## Work instructions
No pictures, please: print exactly the lines from the one that contains "Image resolution: width=1308" through the last line of the listing.

## Records for this exercise
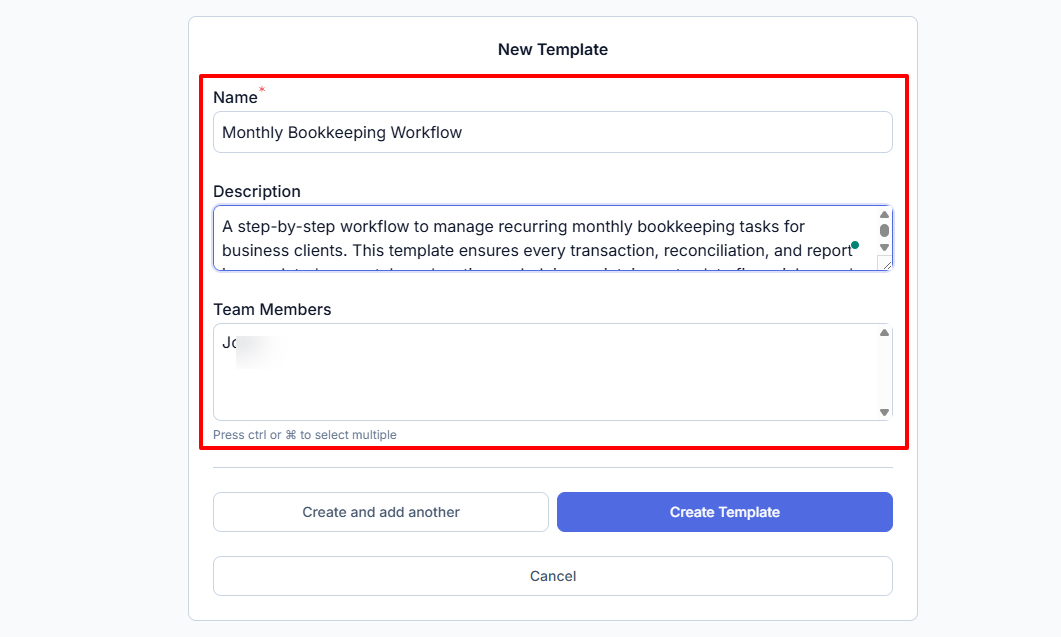
Task: Click the New Template dialog title
Action: click(552, 48)
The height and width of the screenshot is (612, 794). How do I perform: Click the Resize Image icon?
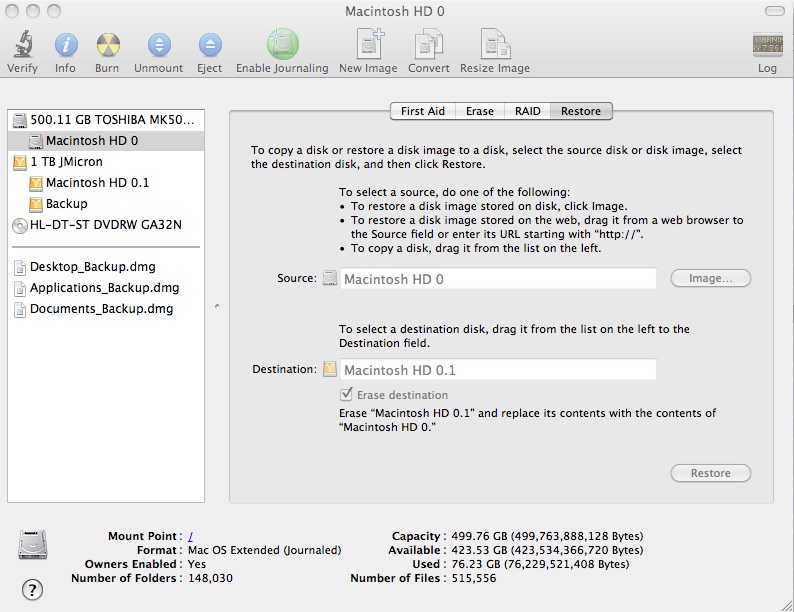click(495, 44)

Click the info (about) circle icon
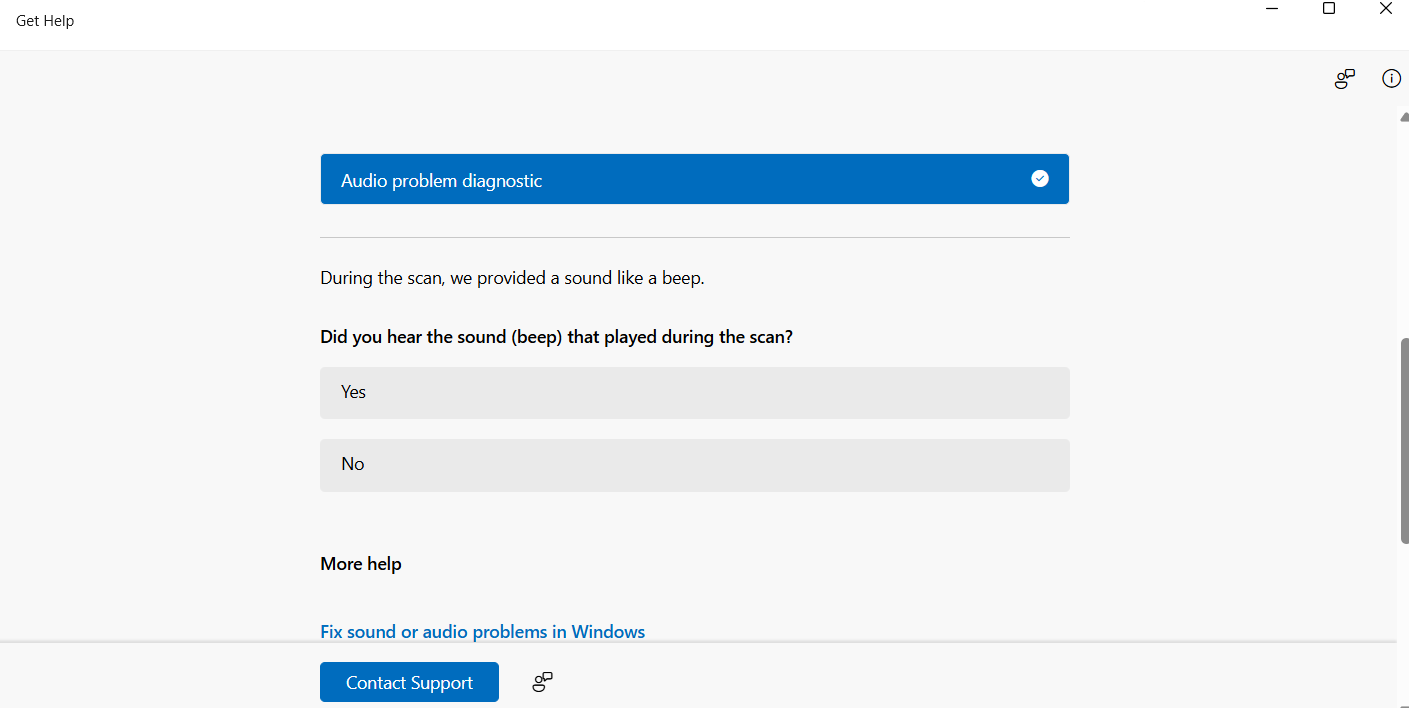point(1391,78)
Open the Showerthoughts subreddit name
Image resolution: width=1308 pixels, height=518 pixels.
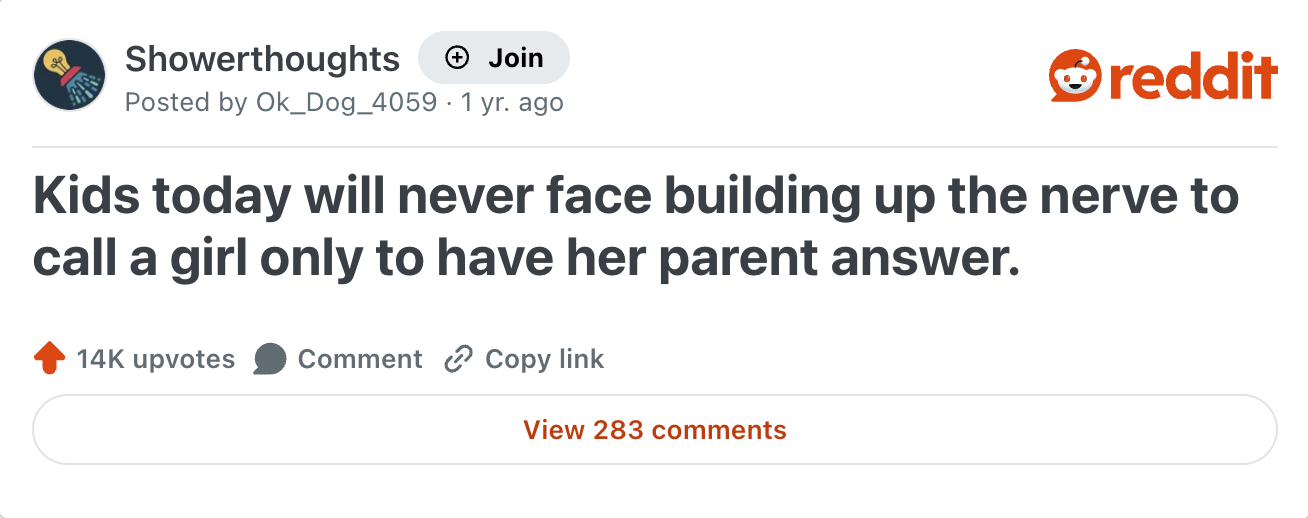click(262, 59)
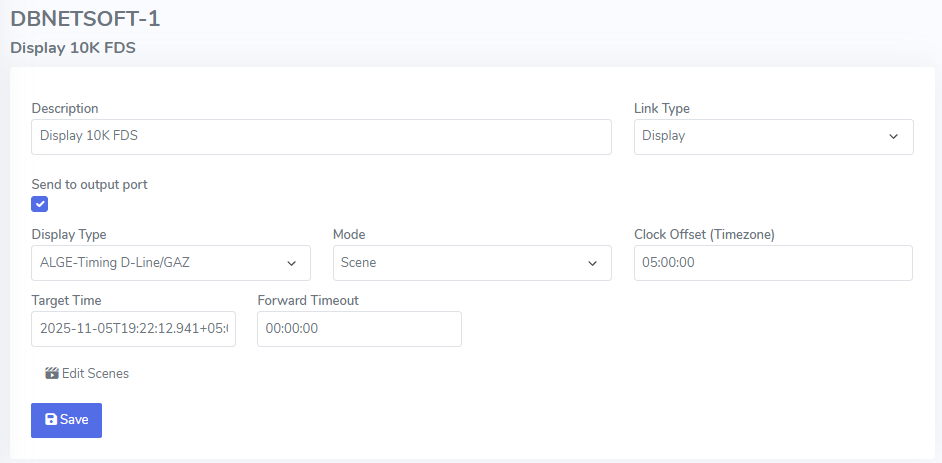
Task: Open the Link Type dropdown
Action: point(773,137)
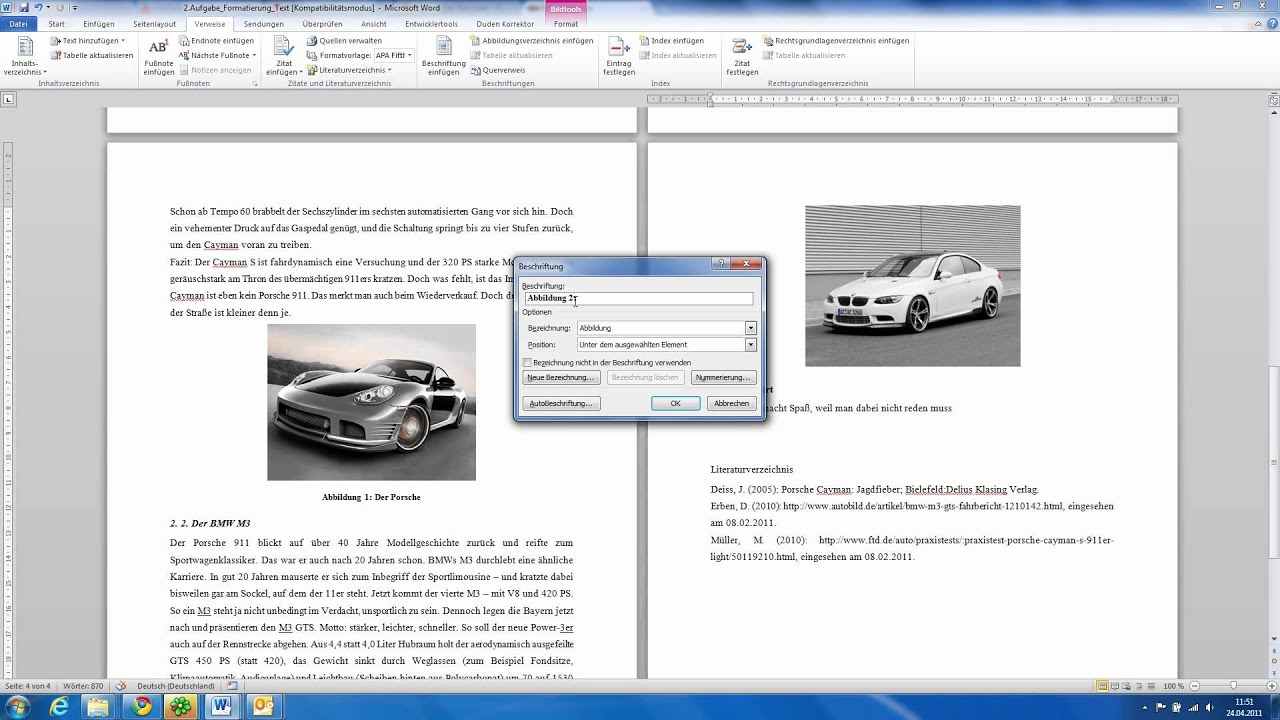Switch to the Sendungen ribbon tab
This screenshot has height=720, width=1280.
pyautogui.click(x=263, y=24)
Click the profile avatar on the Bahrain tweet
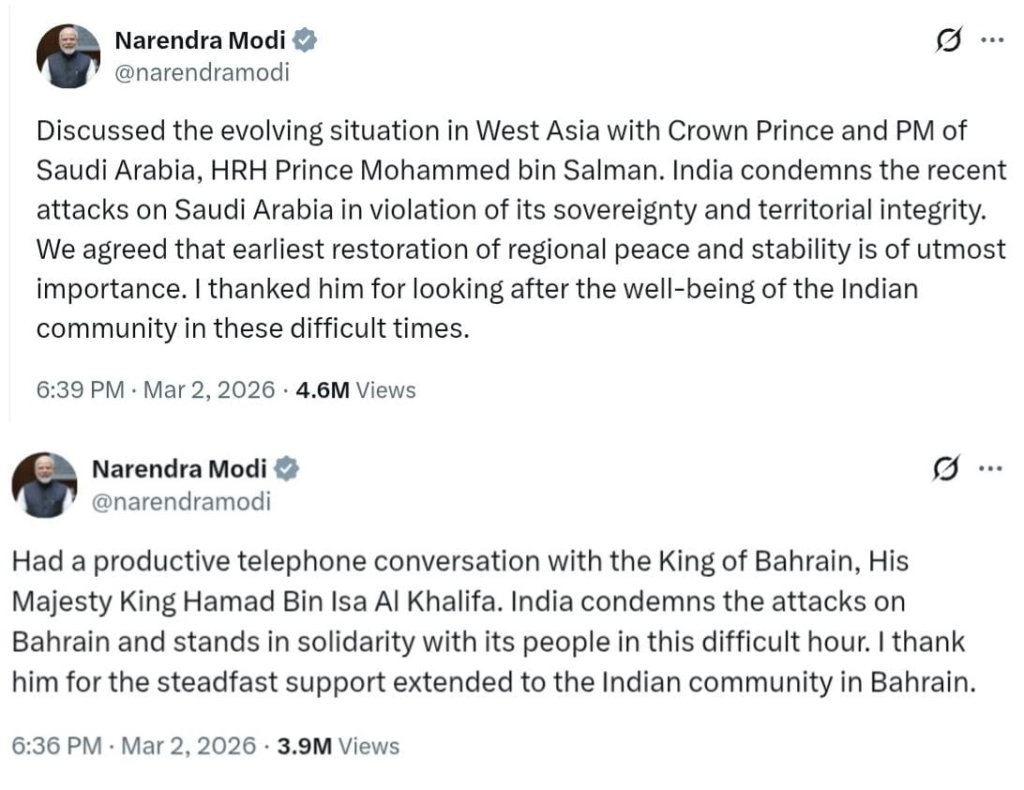This screenshot has height=790, width=1024. pyautogui.click(x=45, y=485)
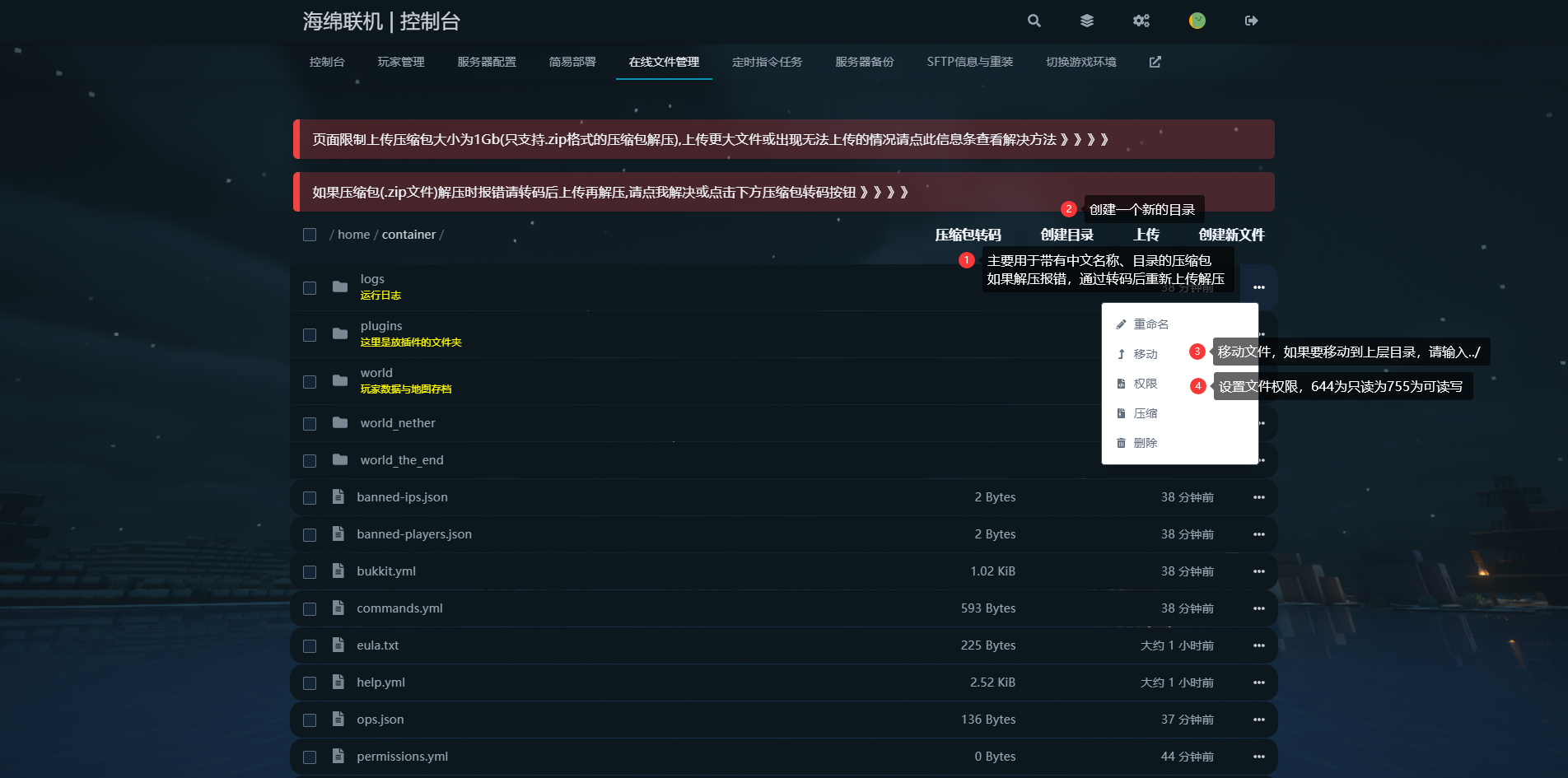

## Task output
Image resolution: width=1308 pixels, height=518 pixels.
click(262, 59)
Task: Open the Link Type dropdown
Action: point(773,137)
Switch to the Sendungen ribbon tab
This screenshot has height=720, width=1280.
pyautogui.click(x=263, y=24)
Click the profile avatar on the Bahrain tweet
This screenshot has height=790, width=1024. pyautogui.click(x=45, y=485)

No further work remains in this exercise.